Le dernier rapport du Groupe d’experts intergouvernemental sur l’évolution du climat (GIEC) dresse l’état des connaissances advenant la hausse de 1,5°C de la température terrestre. Les preuves s’amoncellent quant à la dangerosité des changements climatiques ainsi que de leur pendant, soit l’inertie de la communauté internationale. Devant l’état des choses, Nathalie Barrette, professeure titulaire au département de géographie à l’Université Laval, nourrit deux sentiments : un espoir lumineux envers les jeunes, de même qu’un sens du pragmatisme.
L’auditoire d’un cours intitulé « Changements climatiques » offre à Madame Barrette une fenêtre sur l’avenir : les jeunes y font figure de leaders. Ils grossissent une « masse critique » qui, ose-t-elle croire, délogera la communauté internationale de son immobilisme. « Ma confiance, elle est beaucoup dans les jeunes générations. Parce que je le vois dans mes classes, comment les étudiants-es sont hypersensibles à des choses ».
De l’avis de la professeure, dans la lutte aux changements climatiques, le leadership sera non seulement multiple, mais exercé à l’échelle de « petites communautés ». « Ce que montre le film Demain par exemple, c’est que plus on va vivre en petites communautés et parvenir à satisfaire nos besoins à l’intérieur de celles-ci, mieux on va atteindre certains objectifs ».

**Données enregistrées:**
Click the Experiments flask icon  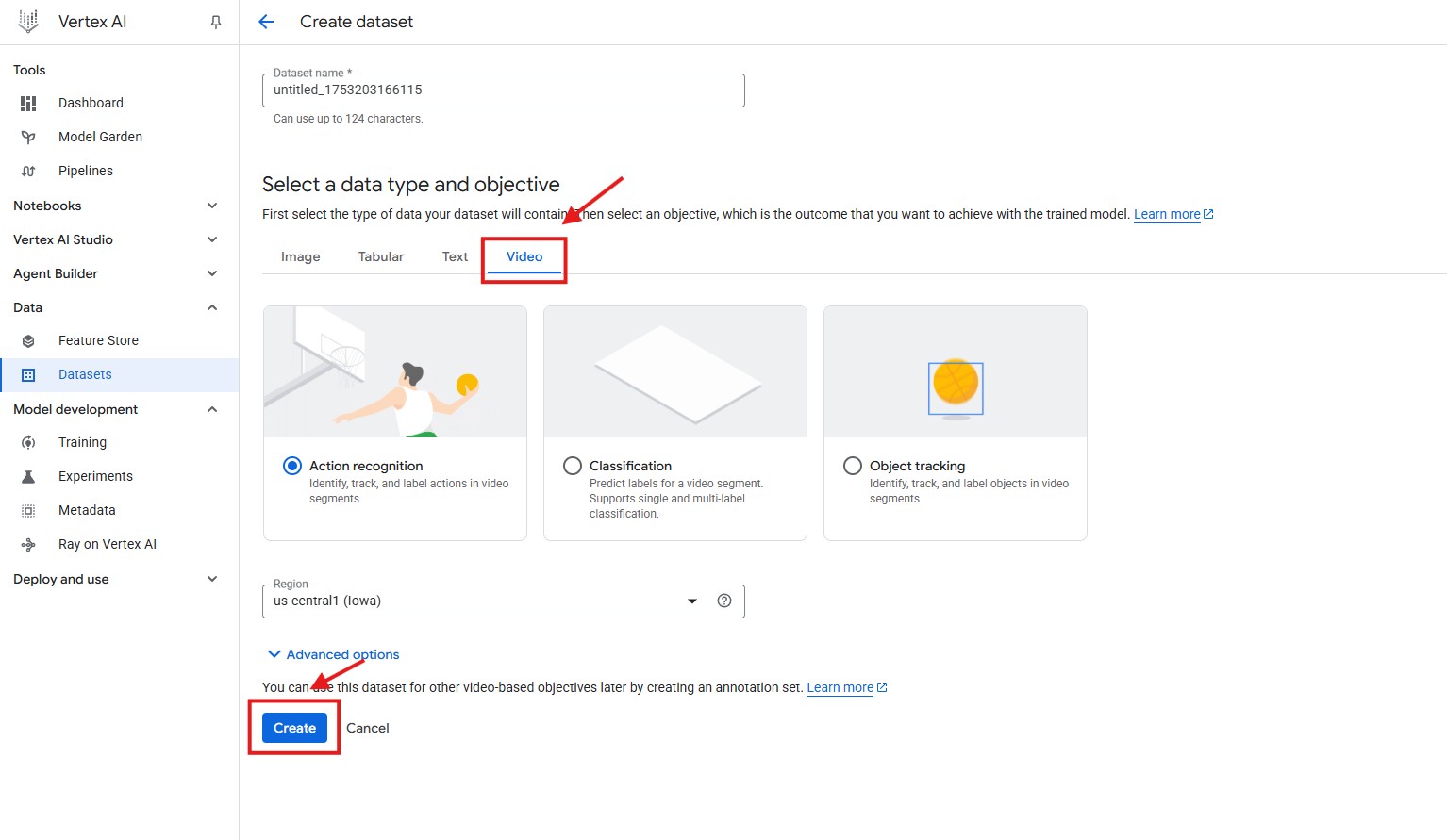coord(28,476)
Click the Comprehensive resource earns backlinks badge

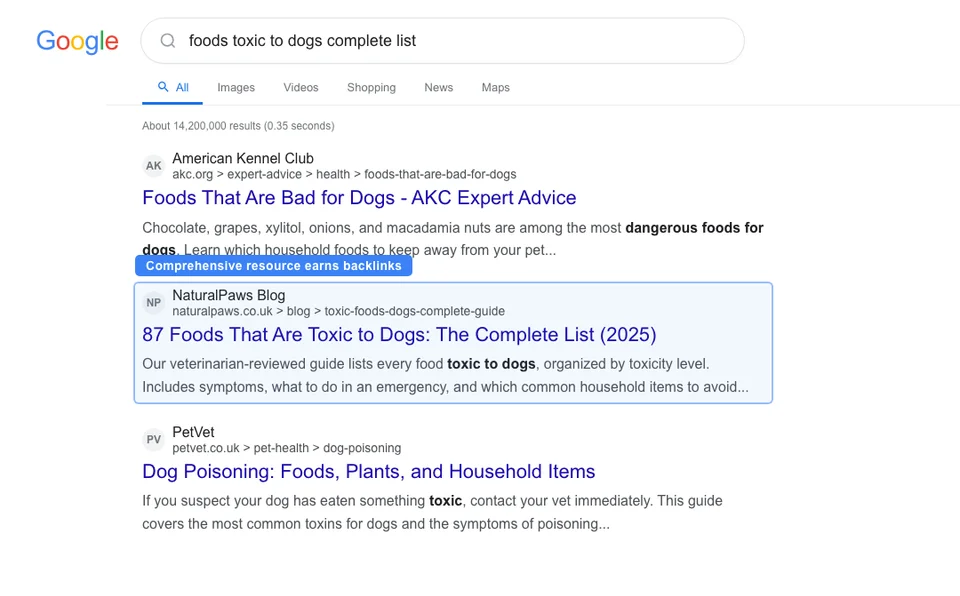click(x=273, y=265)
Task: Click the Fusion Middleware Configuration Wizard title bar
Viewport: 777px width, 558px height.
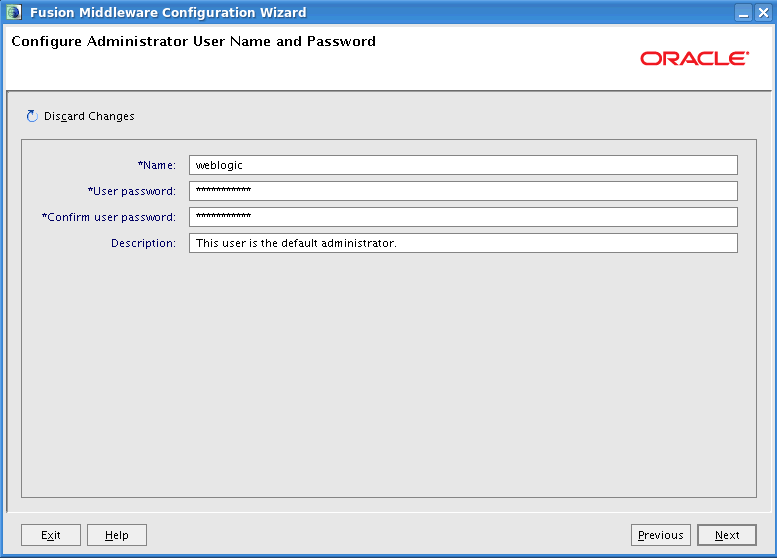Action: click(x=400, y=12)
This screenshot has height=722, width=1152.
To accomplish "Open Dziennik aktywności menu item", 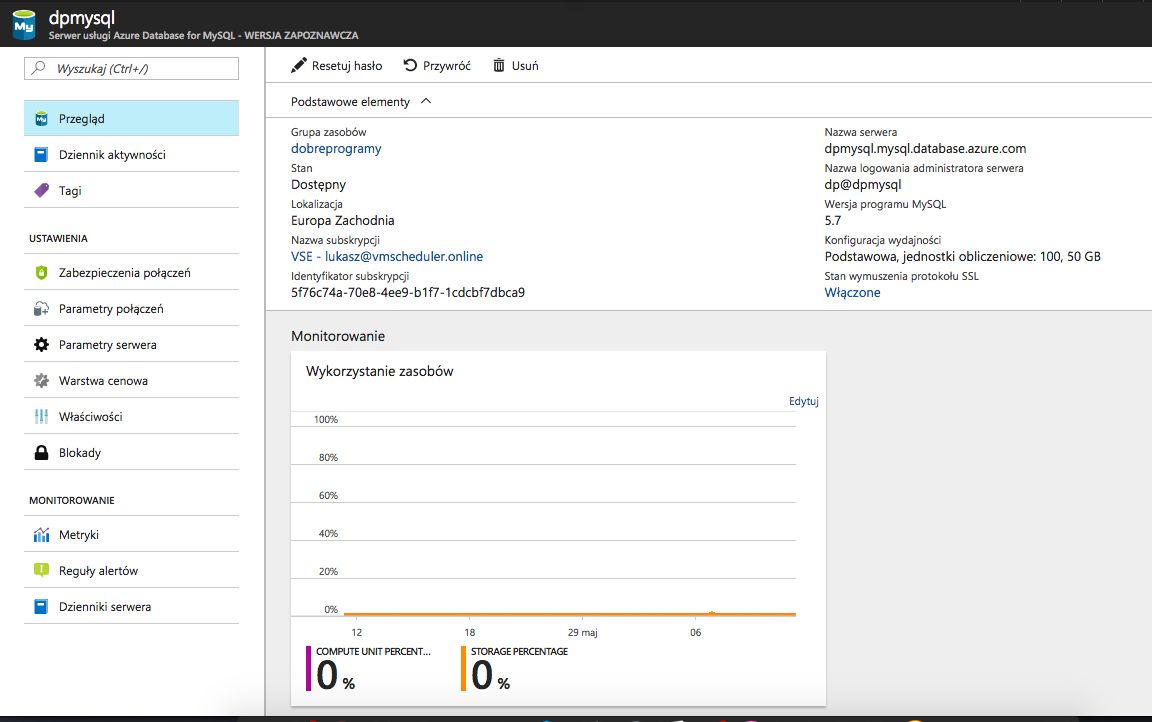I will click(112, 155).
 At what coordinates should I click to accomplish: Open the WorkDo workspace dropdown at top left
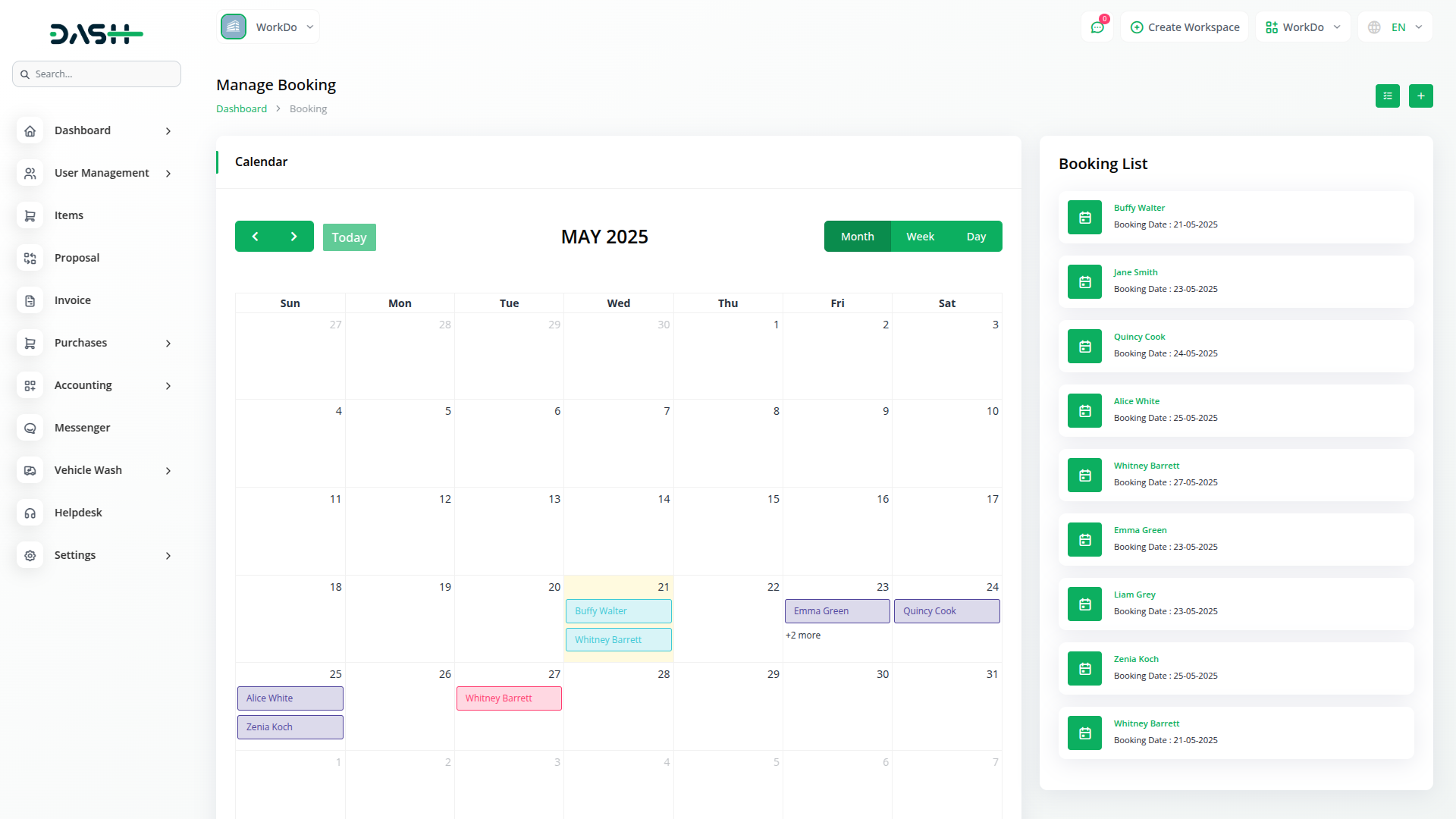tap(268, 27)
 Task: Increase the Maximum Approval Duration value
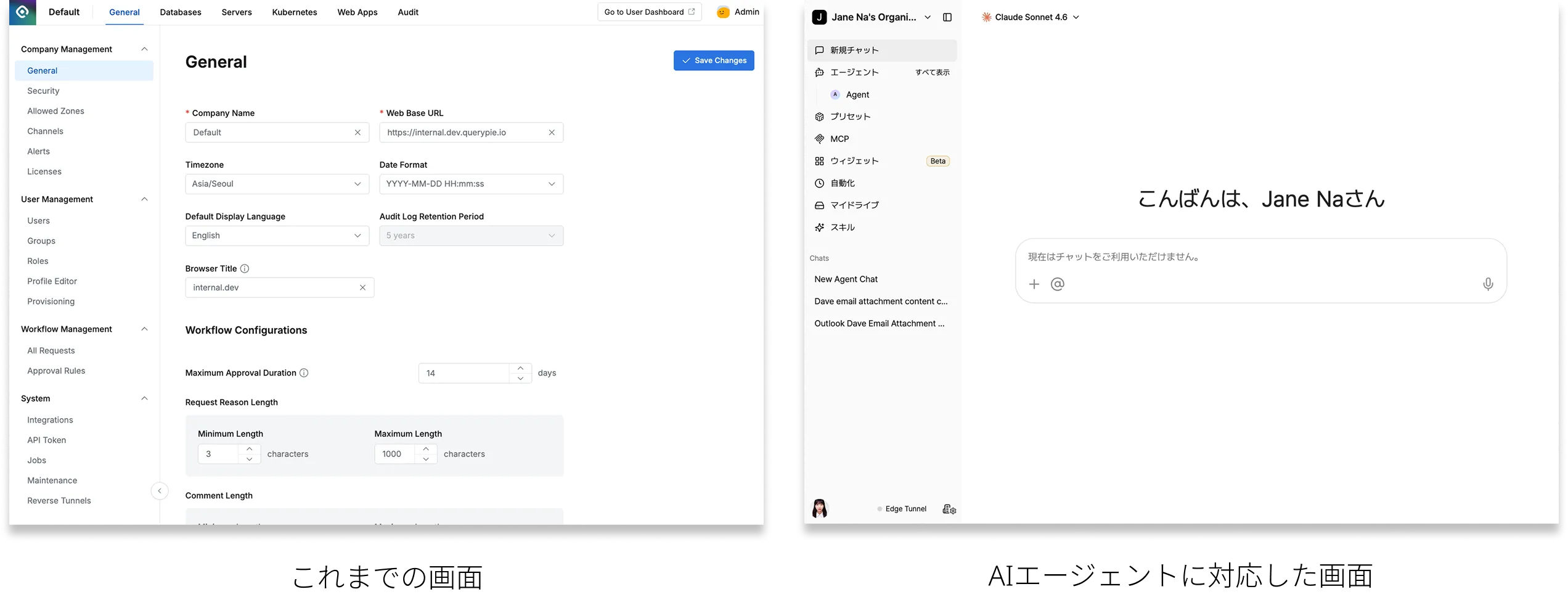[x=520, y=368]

**Exercice proposé 1:** Selon le texte, dans quel département Nathalie Barrette est-elle professeure titulaire ?
**Exercice proposé 2:** Mettez à jour le passage du texte qui commence aux mots "Le dernier rapport" et s'arrête après "sens du pragmatisme.", en remplaçant "pragmatisme" par "réalisme".
**Exercice proposé 3:** Résumez le texte en deux phrases.

**Résultat 1:** Au département de géographie de l'Université Laval.

**Résultat 2:**
Le dernier rapport du Groupe d’experts intergouvernemental sur l’évolution du climat (GIEC) dresse l’état des connaissances advenant la hausse de 1,5°C de la température terrestre. Les preuves s’amoncellent quant à la dangerosité des changements climatiques ainsi que de leur pendant, soit l’inertie de la communauté internationale. Devant l’état des choses, Nathalie Barrette, professeure titulaire au département de géographie à l’Université Laval, nourrit deux sentiments : un espoir lumineux envers les jeunes, de même qu’un sens du réalisme.

**Résultat 3:** Le dernier rapport du GIEC fait le point sur une hausse de 1,5 °C de la température terrestre, et les preuves s'accumulent quant au danger des changements climatiques et à l'inertie de la communauté internationale. Face à cette situation, la professeure Nathalie Barrette place sa confiance dans les jeunes générations qu'elle observe dans ses classes, et elle pense que le leadership dans cette lutte sera multiple et exercé à l'échelle de petites communautés.